Bundespräsident begrüßt reformierte Weltgemeinschaft

Steinmeier: Das Wichtigste ist und bleibt, das ist meine tiefe Überzeugung als evangelischer Christ und als Angehöriger einer reformierten Kirche: Lob und Dank zu sagen dem Schöpfer, der es gut mit uns meint.

(epd. 30.6.17). "Gerade in einer Zeit, in der Religion häufig genug missbraucht wird, zur Abschottung und Distanzierung, als Vorwand für schlimmste Gewalttaten", sollten die reformierten Kirchen den friedlichen Dialog fördern, sagte Steinmeier am Freitag vor den Delegierten in der Leipziger Nikolaikirche.

Die Kirchen müssten "die friedens- und versöhnungsstiftende Kraft von Religion ganz bewusst herausstellen" und vor allem auch selbst vorleben, unterstrich Steinmeier. Zur offiziellen Eröffnung hatte die Generalversammlung einen Willkommensgottesdienst in der Nikolaikirche gefeiert.

Steinmeier sagte mit Blick auf die zahlreichen Konfessionen, das christliche Zeugnis werde in der heutigen Welt immer weniger glaubwürdig, wenn es mit so unterschiedlichen Stimmen spreche. Daher begrüße er es, wenn sich die Weltgemeinschaft Reformierter Kirchen in Leipzig der Gemeinsamen Erklärung des Lutherischen Weltbundes und der römisch-katholischen Kirche über die Rechtfertigungslehre anschließe.

Zugleich rief der Bundespräsident dazu auf, Stellung zu beziehen, wo Menschen wegen ihres Glaubens und wegen ihres Bekenntnisses verfolgt würden. Dies treffe Menschen vieler Konfessionen, aber es treffe mit neuer Härte gerade auch Christen im Nahen Osten. Steinmeier betonte: "Die Freiheit des Glaubens ist unveräußerliches Menschenrecht."

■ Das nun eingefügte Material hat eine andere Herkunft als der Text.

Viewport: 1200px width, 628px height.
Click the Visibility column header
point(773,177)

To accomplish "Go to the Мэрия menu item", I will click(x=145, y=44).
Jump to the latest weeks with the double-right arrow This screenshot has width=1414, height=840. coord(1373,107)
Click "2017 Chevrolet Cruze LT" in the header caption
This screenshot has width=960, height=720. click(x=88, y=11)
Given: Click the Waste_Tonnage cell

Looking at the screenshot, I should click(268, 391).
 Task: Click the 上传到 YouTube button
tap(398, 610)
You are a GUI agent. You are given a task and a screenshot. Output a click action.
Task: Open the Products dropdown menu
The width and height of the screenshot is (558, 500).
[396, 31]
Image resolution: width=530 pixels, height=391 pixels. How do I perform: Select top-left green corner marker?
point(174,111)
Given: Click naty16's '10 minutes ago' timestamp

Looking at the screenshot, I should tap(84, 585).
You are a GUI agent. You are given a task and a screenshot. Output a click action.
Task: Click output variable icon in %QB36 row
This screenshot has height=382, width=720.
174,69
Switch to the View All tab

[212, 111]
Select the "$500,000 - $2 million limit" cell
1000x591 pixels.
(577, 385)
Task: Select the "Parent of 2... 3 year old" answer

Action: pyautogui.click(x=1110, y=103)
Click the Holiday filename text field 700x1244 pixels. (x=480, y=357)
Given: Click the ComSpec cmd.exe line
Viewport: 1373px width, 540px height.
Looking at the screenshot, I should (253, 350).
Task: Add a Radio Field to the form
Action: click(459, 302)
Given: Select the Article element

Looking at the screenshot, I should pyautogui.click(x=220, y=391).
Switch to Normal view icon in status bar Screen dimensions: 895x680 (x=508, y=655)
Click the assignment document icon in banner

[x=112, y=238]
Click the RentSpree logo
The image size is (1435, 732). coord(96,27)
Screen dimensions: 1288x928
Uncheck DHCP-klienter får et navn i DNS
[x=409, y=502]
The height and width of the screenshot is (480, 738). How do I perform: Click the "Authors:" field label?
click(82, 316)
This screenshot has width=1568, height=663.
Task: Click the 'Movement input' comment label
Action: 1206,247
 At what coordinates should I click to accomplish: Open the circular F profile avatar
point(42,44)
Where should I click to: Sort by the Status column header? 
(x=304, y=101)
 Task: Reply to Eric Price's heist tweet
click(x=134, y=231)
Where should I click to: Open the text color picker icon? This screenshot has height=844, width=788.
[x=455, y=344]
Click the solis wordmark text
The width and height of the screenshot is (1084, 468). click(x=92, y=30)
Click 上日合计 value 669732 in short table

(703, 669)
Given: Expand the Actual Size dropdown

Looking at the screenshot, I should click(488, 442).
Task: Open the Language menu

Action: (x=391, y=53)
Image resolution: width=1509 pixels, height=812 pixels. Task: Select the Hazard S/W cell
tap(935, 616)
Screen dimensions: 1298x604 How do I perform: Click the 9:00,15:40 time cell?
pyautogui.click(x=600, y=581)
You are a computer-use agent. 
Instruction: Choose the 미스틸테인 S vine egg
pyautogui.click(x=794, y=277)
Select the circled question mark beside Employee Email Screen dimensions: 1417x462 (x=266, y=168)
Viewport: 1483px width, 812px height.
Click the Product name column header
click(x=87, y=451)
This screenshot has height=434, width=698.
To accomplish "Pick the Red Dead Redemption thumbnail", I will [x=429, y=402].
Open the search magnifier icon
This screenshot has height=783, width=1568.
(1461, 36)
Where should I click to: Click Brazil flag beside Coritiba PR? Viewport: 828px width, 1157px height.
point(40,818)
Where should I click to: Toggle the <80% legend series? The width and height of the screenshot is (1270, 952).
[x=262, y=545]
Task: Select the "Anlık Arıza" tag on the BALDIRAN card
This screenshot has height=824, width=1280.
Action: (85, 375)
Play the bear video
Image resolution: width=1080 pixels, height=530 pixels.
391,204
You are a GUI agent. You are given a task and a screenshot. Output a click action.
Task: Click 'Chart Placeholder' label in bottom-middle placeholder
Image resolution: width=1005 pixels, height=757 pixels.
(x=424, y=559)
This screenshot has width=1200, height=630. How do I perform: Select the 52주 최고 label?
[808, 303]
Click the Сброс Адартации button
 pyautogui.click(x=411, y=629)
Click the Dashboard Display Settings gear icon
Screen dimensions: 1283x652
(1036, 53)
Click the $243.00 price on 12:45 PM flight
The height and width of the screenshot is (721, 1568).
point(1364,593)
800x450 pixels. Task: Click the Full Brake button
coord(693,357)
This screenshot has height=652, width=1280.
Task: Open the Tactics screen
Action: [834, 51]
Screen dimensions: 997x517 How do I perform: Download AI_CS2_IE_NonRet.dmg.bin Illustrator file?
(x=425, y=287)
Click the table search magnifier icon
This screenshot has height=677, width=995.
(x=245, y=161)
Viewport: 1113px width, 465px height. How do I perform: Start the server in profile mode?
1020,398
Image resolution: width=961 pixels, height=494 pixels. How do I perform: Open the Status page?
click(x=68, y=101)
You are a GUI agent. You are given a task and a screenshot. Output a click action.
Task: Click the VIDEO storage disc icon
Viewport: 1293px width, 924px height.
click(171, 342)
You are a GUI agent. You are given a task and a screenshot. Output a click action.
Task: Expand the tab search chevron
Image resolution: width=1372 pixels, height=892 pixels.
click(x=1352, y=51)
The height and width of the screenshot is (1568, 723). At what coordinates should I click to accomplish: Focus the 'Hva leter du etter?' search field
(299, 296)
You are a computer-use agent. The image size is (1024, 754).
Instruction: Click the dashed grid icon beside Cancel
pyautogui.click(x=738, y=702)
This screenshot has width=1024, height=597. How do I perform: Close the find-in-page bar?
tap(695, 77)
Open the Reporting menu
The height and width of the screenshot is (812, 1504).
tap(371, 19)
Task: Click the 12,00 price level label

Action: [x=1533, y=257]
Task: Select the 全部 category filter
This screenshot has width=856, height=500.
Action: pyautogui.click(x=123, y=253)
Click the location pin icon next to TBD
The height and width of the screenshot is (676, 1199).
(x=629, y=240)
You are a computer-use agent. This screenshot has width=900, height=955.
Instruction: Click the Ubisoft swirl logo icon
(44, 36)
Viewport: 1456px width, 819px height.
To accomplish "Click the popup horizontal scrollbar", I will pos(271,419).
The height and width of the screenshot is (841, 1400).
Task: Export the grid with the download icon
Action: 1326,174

Die Predigt in der Nikolaikirche hielt der Präsident der Weltgemeinschaft Reformierter Kirchen, Jerry Pillay. Er erinnerte an den besonderen Ort und die Rolle der Nikolaikirche in der Zeit der friedlichen Revolution in der DDR. Er sagte, die Kirche brauche Erneuerung in ihren ökumenischen Partnerschaften und ihrem interreligiösen Engagement, um die Herausforderungen in der Welt gemeinsam anzugehen. Die Kirchen seien manchmal zu beschäftigt mit den Schattenseiten und verpassten es, das Wesentliche des Glaubens anzunehmen und zu reflektieren.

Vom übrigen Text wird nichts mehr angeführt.